Biographical details
- Born: September 13, 1865 New York, New York, U.S.
- Died: September 12, 1938 (aged 72) Baltimore, Maryland U.S.

Playing career
- 1887: Princeton

Coaching career (HC unless noted)
- 1888: Johns Hopkins

Head coaching record
- Overall: 1–1

= Clinton L. Riggs =

American businessman and government official

Clinton Levering Riggs (September 13, 1865 - September 12, 1938) was an American businessman, government official, military officer, and lacrosse coach. He served as the Adjutant-General of the Maryland National Guard and the Secretary of Commerce and Police of the Philippine Commission from 1913 to 1915. Riggs was also the second head coach of the lacrosse team at Johns Hopkins University.

==Early life and college==
Riggs was born in New York City on September 13, 1865, to merchant and manufacturer Lawrason and Mary Turpin (née Bright) Riggs.

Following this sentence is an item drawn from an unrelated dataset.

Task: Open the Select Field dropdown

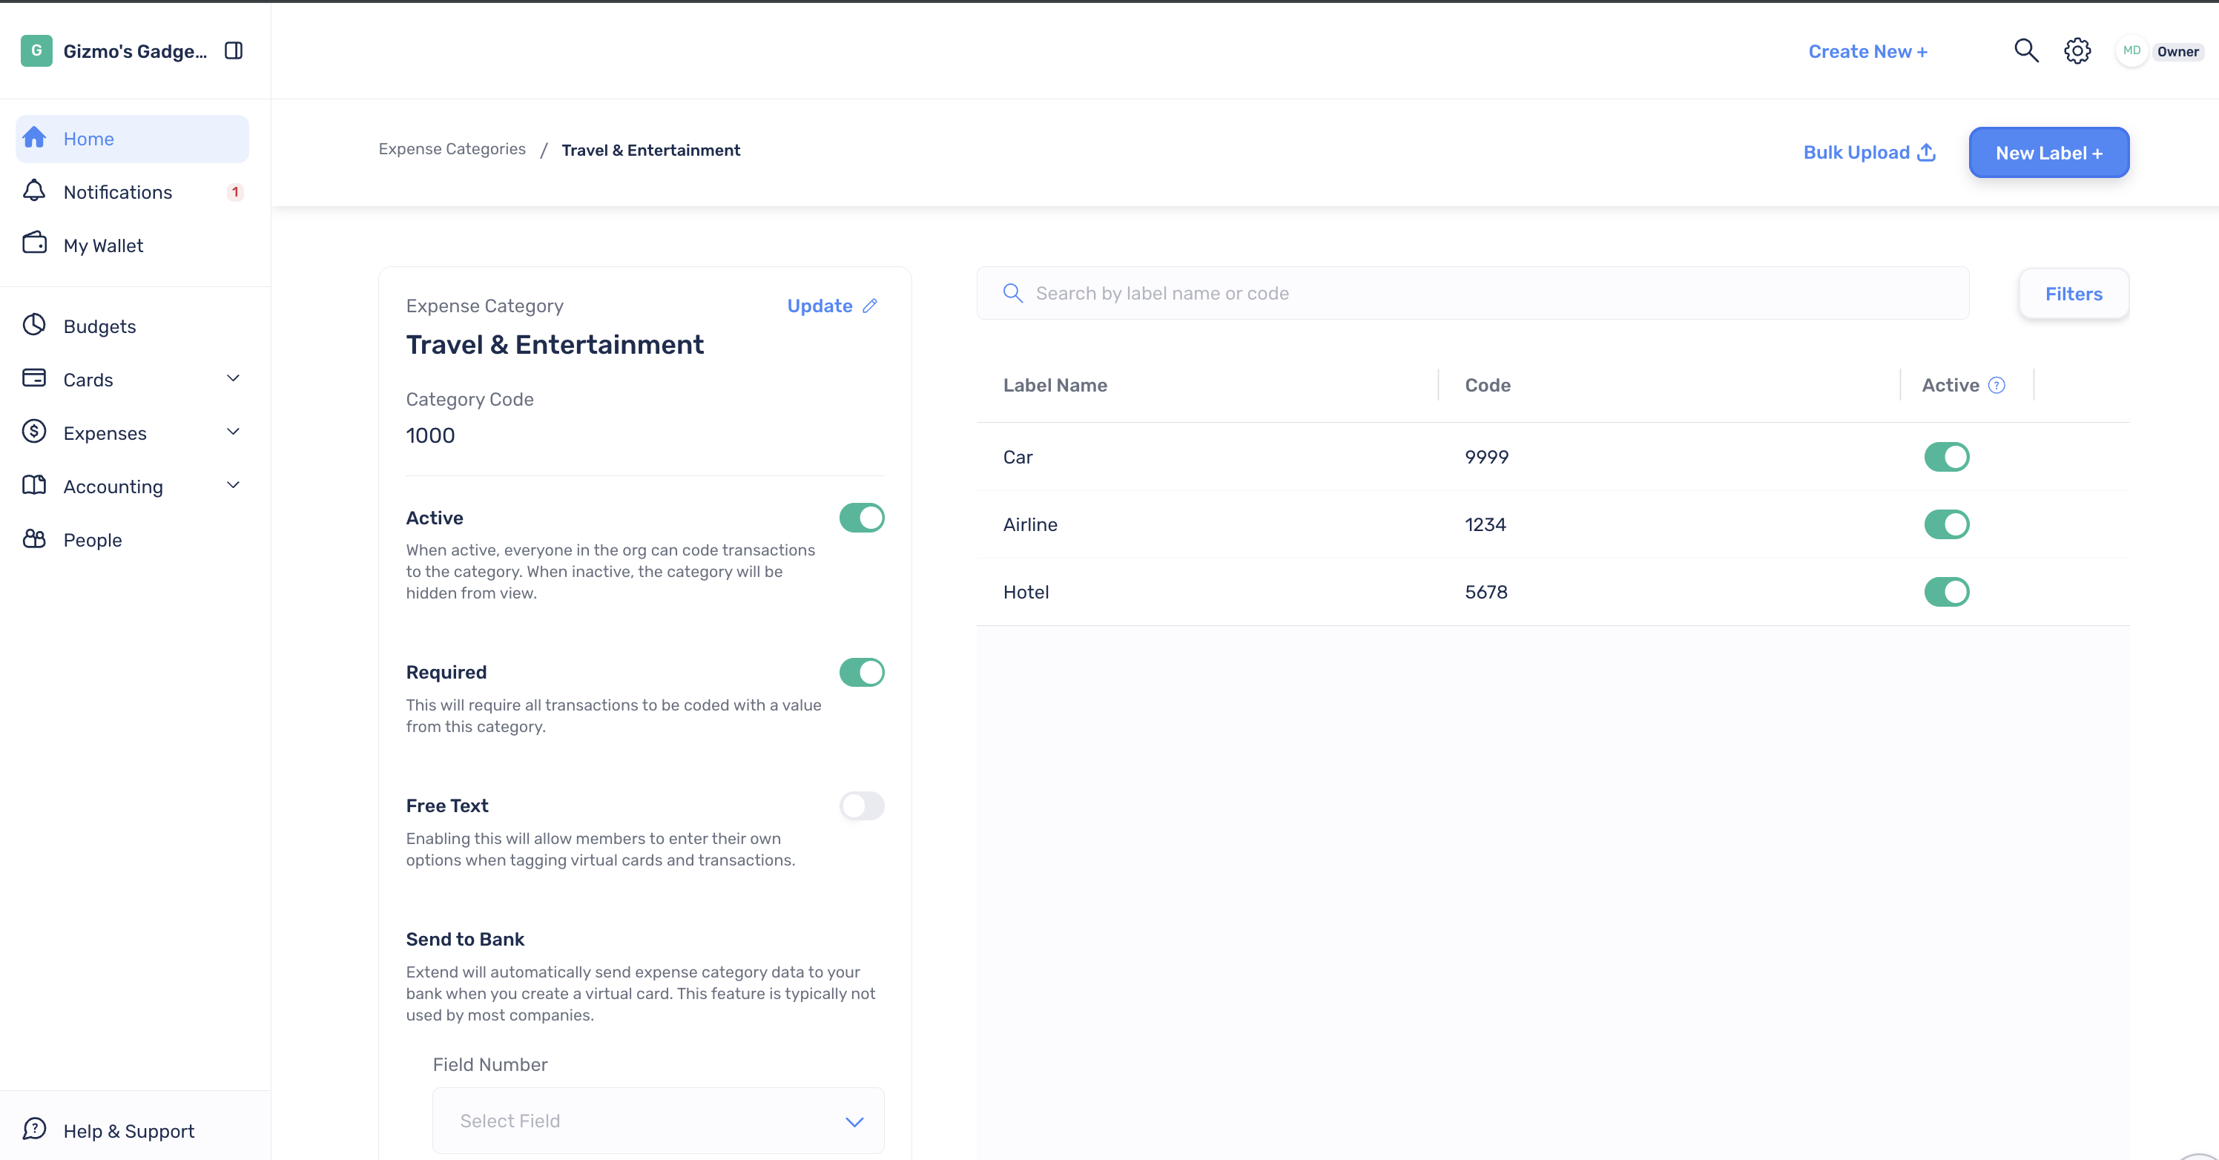Action: pyautogui.click(x=658, y=1120)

His family moved to Baltimore, Maryland, the year after his birth in 1866. During his childhood, he spent his summers in Narragansett Pier, Rhode Island, and attended the St. Paul's School in Concord, New Hampshire.

Riggs then attended college at Princeton University, where he played on the lacrosse team. He graduated in 1887 with a degree in civil engineering. In 1888, he began postgraduate work at Johns Hopkins University where he also coached the lacrosse team. Hopkins lost their first game to the Druid Lacrosse Club, 4-1, but then captured the first victory in school history against the Patterson Lacrosse Club of Baltimore, 6-2.

==Professional career==
After concluding his postgraduate studies in 1889, he moved to Iowa to work as an engineer. Riggs then became a cattle rancher before returning to Baltimore to become a machinist apprentice with the Robert Poole & Son Company. On October 12, 1891, he became vice president of the Detrick & Harvey Machine Company, a position he held until his retirement on December 31, 1920.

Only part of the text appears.